退職間近な老刑事と、激情的な若い刑事が解き明かす七つの大罪『セブン』
★懐かしの洋画名作シリーズ
・題名 『セブン/Seven』
・公開 1995年 米国
・配給 20世紀フォックス
・監督 デビッド・フィンチャー
・製作 アーノルド・コペルソン、フィリス・カーライル
・脚本 アンドリュー・ケビン・ウォーカー
・音楽 ハワード・ショア
・主題歌 「ハーツ・フィルシー・レッスン」 デビッド・ボウイ
目次
出演者
◆ウィリアム・サマセット : モーガン・フリーマン (後一週間で退職する老刑事)
◆デビッド・ミルズ : ブラッド・ピット (田舎から志願して都会に来た若い刑事)
◆トレイシー・ミルズ : グウィネス・パルトロー(デビット・ミルズの妻)
◆ジョン・ドゥ : ケビン・スペイシー (正体不明の男)
◆上司の警部 : R・リー・アーメイ
あらすじ
老練なベテラン刑事、「ウィリアム・サマセット(以下サマセット)」は、殺人事件の検証を行っていた。

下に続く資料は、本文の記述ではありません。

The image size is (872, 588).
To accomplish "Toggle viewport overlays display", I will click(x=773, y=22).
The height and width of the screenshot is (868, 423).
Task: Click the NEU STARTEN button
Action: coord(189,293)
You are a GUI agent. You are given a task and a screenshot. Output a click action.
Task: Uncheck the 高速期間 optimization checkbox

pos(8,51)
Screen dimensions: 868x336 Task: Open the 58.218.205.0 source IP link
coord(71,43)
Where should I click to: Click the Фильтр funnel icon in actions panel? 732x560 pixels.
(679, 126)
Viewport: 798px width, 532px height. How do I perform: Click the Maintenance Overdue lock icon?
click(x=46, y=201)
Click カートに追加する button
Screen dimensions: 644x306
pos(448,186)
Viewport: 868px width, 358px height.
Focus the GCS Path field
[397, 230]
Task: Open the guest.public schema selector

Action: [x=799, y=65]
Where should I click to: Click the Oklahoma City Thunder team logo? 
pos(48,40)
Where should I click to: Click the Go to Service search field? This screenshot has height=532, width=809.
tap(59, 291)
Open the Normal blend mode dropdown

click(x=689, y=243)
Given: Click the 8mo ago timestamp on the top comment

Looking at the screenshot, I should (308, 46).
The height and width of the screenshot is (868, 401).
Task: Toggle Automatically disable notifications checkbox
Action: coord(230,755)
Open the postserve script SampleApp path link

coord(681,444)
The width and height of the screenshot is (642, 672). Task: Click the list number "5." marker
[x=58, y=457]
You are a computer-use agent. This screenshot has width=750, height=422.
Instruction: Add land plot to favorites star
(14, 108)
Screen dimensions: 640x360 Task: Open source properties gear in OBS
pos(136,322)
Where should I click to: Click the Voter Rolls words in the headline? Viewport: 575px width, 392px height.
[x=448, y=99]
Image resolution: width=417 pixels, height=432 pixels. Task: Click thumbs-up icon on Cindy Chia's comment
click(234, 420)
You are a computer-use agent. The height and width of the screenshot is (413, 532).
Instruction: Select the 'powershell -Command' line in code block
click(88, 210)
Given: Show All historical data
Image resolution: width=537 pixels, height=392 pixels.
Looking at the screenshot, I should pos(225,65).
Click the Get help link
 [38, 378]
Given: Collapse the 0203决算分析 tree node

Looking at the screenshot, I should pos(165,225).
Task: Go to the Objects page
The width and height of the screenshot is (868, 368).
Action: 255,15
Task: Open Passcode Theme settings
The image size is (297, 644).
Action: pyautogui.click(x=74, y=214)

検証中、本日配属されたばかりの若い刑事、「デビッド・ミルズ(以下ミルズ)」が、やってきた。
ミルズは仕事に可能性を見出したく、田舎の警察から志願して都会の警察にやってきた程、血の気盛んな刑事。
早速事件に取り掛かろうとするが、いきなりサマセットから肩透かしをくらう。
サマセットは、「自分はあと一週間で退職する、一週間黙って見ててくれ」
とミルズに告げる。
翌日、街で男の死体が発見された。
男は自分の家のドアですらくぐり抜けられない程の肥満体で、顔をスパゲッティの皿に突っ込み、死んでいた。
検視をするサマセットは、ミルズに聞き込みを命じた。
ミルズはサマセットと同じ立場の刑事だったが、サマセットに本来の巡査の仕事である聞き込みを命じられ、へそを曲げる。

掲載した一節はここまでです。